Decreased biological hearing - congenital or early developed hearing loss in children - makes it difficult to perceive the speech of others and auditory control over one's own sound production. In hearing-impaired children, the softening defect is often combined with a voicing defect, sigmatism, rotacism, and parasigmatism. The monotony and nasality of the voice is noted.
Articulation gymnastics
Speech therapy diagnostics should solve the following tasks: finding out the cause of the softening defect and determining the range of accompanying speech disorders that need to be corrected. Given the alleged etiological factors, the child may need to consult a pediatric neurologist, orthodontist, otolaryngologist. The survey plan includes:
Defects in hardness and softness are inevitably reflected in writing. In the process of schooling, children with such uncorrected problems are diagnosed with acoustic dysgraphia. Therefore, speech therapy classes must begin at the senior preschool age. The individual route depends on the type of violation.
If the palatalization of consonants is due to the high muscle tone of the back of the tongue, work must begin with relieving tension in its muscles. At the first stage, a relaxing massage of the tongue is performed with an emphasis on the middle part, articulatory gymnastics (exercises “Shovel”, “Punish a naughty tongue”, “Let's chew a pear” - “chewing” medical syringe No. 1, stroking the tongue with lips).

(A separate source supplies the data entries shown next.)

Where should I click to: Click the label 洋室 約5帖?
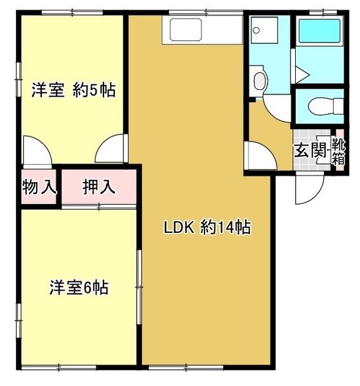coord(73,90)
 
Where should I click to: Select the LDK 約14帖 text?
coord(206,228)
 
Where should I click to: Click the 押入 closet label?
coord(99,187)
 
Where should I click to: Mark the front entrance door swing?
coord(307,188)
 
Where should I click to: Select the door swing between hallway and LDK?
coord(259,154)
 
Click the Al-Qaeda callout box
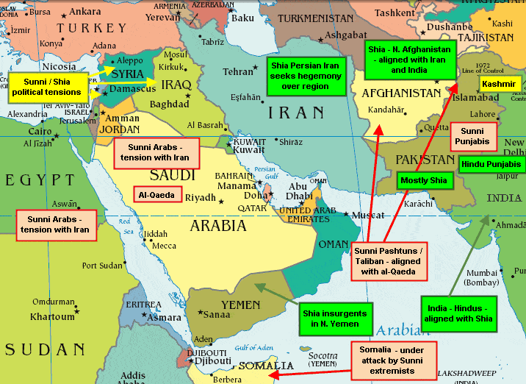point(157,196)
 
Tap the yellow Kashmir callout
point(500,85)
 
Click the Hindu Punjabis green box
point(491,164)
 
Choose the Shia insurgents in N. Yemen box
point(331,318)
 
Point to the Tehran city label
point(238,72)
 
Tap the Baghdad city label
point(170,104)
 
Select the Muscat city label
point(368,215)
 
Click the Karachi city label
point(419,202)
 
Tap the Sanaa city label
point(217,316)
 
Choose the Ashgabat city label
point(345,35)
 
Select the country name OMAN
point(334,245)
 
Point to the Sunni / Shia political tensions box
point(46,88)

With softening and weakness of the muscles of the tongue, on the contrary, the efforts of the speech therapist should be aimed at activating the lingual muscles. They resort to activating speech therapy massage and exercises (“Slide”, “Reel”, biting the tongue with teeth). In both cases, attention is paid to the development of soft motor skills and speech breathing.
The differences between hard and soft consonants are explained to the child, the main distinguishing features of sounds are played out. Exercises are used to distinguish quasi-homonyms, show articulation profiles, work with paired pictures for mixed sounds. At this stage, it is important to develop visual and kinesthetic control in the child.
For the production of sounds, techniques of imitation and explanation, a mechanical method are used. Different authors offer a different sequence of working out sounds with a softening defect. The most common scheme: anterior-lingual, labio-dental, labial, whistling, sonora. In parallel, the differentiation of non-palatalized and palatalized consonants is carried out, both by ear and in pronunciation.
The medical unit is connected in case of violations of innervation. It includes drug therapy, physiotherapy, reflexology, exercise therapy, hydroprocedures. For hearing-impaired children, for the successful correction of phonetic and phonemic defects and the correct development of speech, hearing aids are indicated.